WRITTEN INSTRUCTION: Lay out the lines of the entries below, starting at the line containing "About Us (45, 2473)" and ending at the final line of the entries, as a JSON list of strings with one string per line and blank lines left out.
━━━━━━━━━━━━━━━━
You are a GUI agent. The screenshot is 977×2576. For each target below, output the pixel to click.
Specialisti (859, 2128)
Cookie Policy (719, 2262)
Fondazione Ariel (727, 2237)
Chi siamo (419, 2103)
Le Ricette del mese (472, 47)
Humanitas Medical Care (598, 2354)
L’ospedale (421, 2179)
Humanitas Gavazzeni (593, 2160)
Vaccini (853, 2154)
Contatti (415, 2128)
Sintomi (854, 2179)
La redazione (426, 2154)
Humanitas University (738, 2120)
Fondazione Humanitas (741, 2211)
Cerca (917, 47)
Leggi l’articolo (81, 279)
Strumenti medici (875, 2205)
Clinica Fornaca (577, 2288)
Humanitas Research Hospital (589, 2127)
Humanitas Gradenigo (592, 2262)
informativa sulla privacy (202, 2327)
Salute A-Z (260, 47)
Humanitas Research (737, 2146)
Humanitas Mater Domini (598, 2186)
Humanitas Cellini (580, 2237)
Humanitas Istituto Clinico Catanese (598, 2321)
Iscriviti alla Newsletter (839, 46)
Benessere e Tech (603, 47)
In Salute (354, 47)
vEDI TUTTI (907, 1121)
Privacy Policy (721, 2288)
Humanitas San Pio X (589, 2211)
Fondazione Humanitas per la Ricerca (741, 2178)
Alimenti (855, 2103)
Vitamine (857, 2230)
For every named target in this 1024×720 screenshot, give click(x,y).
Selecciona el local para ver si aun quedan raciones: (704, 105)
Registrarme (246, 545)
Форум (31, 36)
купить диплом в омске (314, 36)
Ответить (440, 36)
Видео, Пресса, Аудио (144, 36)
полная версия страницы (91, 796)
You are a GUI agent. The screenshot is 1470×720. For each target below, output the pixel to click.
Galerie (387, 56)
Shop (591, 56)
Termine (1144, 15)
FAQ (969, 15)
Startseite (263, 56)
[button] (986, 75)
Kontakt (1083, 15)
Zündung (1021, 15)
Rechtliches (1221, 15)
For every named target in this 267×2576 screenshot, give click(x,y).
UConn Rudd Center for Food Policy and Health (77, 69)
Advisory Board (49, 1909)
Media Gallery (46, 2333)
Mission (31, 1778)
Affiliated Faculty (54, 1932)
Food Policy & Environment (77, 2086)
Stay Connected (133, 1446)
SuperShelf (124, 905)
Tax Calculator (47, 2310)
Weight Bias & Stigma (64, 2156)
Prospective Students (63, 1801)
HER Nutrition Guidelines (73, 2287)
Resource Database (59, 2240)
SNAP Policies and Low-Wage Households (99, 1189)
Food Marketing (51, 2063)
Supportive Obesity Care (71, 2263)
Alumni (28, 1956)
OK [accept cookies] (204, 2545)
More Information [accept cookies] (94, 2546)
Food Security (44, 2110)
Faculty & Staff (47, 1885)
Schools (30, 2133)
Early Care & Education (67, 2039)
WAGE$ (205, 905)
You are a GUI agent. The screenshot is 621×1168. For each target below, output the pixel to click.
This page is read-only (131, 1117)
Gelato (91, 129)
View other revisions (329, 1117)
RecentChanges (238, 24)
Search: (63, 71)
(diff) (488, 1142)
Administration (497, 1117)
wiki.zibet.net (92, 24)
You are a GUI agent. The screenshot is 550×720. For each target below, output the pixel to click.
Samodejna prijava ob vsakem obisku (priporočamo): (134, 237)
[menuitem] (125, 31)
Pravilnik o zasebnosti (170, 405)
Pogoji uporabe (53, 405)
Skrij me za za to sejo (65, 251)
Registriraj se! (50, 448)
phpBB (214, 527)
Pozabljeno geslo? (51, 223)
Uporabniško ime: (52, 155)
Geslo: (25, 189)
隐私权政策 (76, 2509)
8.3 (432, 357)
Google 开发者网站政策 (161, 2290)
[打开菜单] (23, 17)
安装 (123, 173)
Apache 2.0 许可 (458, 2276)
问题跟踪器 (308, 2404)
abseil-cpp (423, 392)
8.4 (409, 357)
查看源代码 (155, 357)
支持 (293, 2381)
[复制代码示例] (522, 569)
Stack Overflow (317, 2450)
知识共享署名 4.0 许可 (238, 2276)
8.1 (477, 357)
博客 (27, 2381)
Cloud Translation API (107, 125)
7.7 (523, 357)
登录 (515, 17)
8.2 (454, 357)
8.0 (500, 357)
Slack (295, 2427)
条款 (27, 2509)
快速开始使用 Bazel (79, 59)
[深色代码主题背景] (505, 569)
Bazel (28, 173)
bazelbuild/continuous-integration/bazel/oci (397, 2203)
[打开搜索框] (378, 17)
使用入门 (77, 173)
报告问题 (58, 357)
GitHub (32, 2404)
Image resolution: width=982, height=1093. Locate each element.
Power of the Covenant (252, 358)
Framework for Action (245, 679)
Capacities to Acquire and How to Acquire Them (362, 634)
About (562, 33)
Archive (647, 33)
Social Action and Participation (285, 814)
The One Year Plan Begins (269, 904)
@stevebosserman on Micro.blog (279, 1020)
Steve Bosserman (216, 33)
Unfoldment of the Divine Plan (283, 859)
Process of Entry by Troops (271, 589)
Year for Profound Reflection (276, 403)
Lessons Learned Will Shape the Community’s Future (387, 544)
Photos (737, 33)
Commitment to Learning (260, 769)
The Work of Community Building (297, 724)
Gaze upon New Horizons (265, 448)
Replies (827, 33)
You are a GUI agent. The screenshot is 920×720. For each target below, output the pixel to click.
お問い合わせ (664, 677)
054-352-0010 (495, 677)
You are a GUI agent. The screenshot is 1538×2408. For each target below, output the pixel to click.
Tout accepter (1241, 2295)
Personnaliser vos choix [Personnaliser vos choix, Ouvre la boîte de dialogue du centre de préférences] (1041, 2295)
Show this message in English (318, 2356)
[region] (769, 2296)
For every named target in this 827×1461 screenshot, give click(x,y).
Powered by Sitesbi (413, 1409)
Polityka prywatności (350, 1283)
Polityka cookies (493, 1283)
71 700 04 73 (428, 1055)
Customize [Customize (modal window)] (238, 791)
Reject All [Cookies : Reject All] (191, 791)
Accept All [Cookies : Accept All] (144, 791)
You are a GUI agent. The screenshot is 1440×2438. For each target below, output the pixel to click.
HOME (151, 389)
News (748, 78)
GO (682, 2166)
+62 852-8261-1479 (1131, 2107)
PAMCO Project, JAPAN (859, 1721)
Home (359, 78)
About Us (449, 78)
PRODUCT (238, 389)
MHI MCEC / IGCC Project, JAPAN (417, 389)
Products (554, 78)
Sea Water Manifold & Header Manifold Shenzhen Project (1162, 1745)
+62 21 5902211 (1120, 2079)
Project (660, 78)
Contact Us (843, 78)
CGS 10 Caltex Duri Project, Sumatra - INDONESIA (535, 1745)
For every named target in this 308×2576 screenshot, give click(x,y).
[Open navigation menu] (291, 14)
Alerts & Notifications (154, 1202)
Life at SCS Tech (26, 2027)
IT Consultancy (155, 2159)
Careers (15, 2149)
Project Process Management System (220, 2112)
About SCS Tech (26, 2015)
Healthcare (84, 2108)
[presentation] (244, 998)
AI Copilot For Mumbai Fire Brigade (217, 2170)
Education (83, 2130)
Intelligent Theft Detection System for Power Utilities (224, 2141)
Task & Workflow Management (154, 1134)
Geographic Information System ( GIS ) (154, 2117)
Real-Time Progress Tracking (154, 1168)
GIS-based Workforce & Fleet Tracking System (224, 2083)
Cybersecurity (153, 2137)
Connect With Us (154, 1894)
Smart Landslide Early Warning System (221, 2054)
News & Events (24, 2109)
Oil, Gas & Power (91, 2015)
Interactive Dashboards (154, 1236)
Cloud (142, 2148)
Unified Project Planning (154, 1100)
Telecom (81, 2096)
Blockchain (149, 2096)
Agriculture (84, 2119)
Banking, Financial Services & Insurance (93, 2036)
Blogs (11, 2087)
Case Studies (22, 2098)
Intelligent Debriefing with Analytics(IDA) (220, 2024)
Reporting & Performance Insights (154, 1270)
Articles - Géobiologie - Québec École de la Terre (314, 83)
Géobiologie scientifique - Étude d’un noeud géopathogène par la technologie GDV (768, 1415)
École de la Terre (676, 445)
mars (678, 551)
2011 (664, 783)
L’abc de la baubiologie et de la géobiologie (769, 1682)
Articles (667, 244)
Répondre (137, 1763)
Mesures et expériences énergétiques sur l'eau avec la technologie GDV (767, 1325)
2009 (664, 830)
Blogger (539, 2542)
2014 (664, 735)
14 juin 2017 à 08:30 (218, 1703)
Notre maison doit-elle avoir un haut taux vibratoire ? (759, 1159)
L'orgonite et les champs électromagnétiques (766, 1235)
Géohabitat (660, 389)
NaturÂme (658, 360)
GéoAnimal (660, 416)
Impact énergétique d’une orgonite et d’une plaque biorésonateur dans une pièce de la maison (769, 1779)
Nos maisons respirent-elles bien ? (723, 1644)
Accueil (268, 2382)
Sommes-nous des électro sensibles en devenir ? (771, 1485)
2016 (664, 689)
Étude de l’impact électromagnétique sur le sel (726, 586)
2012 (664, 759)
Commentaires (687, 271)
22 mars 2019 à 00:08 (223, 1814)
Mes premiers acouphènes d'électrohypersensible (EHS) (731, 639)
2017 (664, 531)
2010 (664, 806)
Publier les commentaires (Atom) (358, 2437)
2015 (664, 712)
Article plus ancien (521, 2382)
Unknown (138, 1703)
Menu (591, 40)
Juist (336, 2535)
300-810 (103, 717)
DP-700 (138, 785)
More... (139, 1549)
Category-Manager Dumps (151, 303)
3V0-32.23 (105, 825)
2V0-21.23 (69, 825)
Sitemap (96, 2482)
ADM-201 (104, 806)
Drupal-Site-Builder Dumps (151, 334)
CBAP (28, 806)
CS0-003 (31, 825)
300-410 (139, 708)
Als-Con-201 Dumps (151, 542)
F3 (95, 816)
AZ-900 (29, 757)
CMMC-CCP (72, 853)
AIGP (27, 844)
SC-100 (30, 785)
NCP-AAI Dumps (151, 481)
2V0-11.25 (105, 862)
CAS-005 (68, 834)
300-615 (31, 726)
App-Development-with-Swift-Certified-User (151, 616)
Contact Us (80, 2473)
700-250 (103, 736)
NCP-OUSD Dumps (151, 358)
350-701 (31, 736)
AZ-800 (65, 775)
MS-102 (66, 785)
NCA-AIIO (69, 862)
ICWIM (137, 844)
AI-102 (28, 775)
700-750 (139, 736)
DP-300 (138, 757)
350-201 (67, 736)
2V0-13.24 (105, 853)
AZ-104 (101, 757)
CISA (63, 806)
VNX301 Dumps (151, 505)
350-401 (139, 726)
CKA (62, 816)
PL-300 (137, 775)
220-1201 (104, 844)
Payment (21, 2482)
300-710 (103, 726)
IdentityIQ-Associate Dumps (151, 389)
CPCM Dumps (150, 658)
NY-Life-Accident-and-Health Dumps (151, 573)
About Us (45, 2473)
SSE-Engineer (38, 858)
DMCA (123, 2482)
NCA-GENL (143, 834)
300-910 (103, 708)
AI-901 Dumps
━━━━━━━━━━━━━━━━
SOLUTION FOR THIS TASK:
[
  "About Us (45, 2473)",
  "SSE-Engineer (38, 858)",
  "DMCA (123, 2482)",
  "NCA-GENL (143, 834)",
  "300-910 (103, 708)",
  "AI-901 Dumps"
]